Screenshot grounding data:
####################

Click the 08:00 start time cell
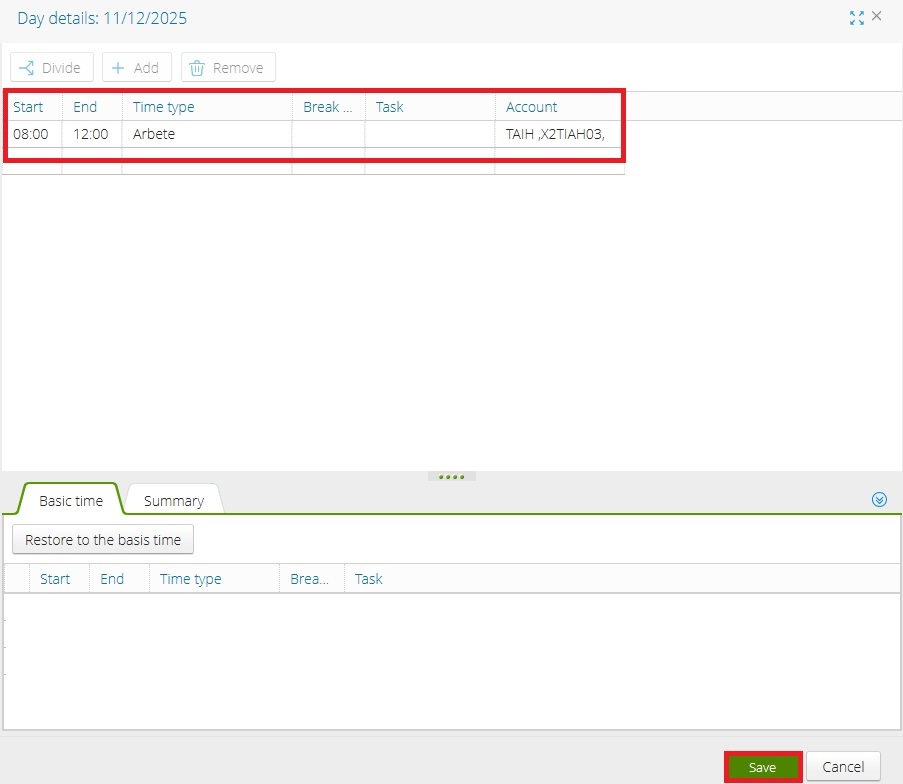 pos(31,134)
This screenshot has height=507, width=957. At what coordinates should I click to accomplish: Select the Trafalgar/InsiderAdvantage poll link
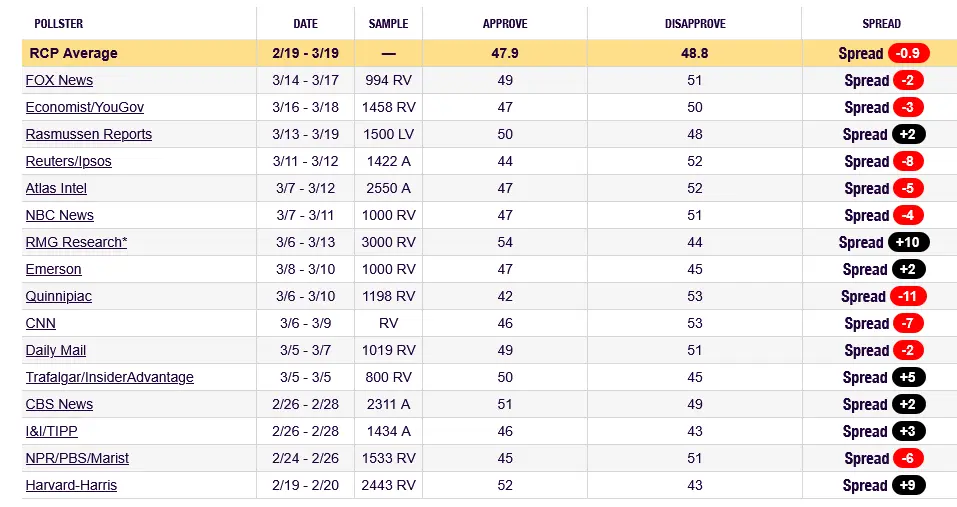[109, 377]
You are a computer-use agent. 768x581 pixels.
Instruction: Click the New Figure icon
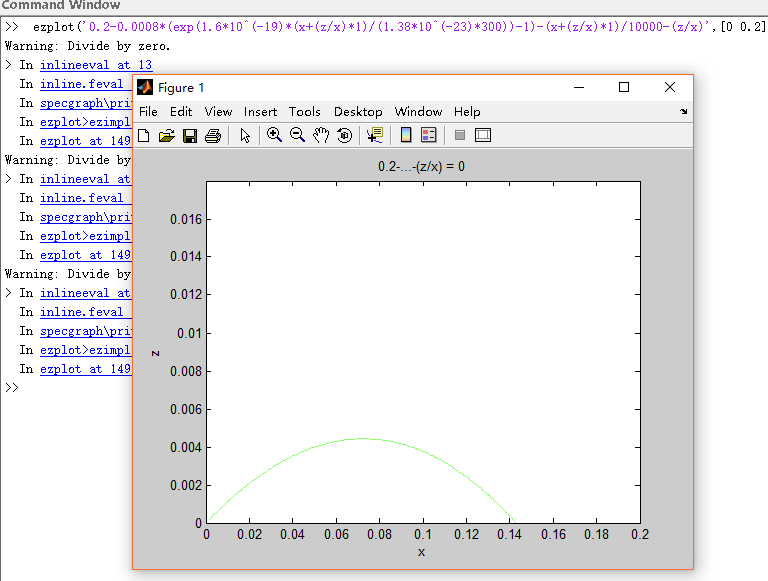point(144,135)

####################

◆ Task details
Exact repetition of all entries is required. The pictures should not appear.

◆ Your solution
Click the 08:00 start time cell
 pos(31,134)
This screenshot has height=507, width=957. At what coordinates should I click to accomplish: Select the Trafalgar/InsiderAdvantage poll link
[109, 377]
You are a computer-use agent. 768x581 pixels.
Instruction: Click the New Figure icon
point(144,135)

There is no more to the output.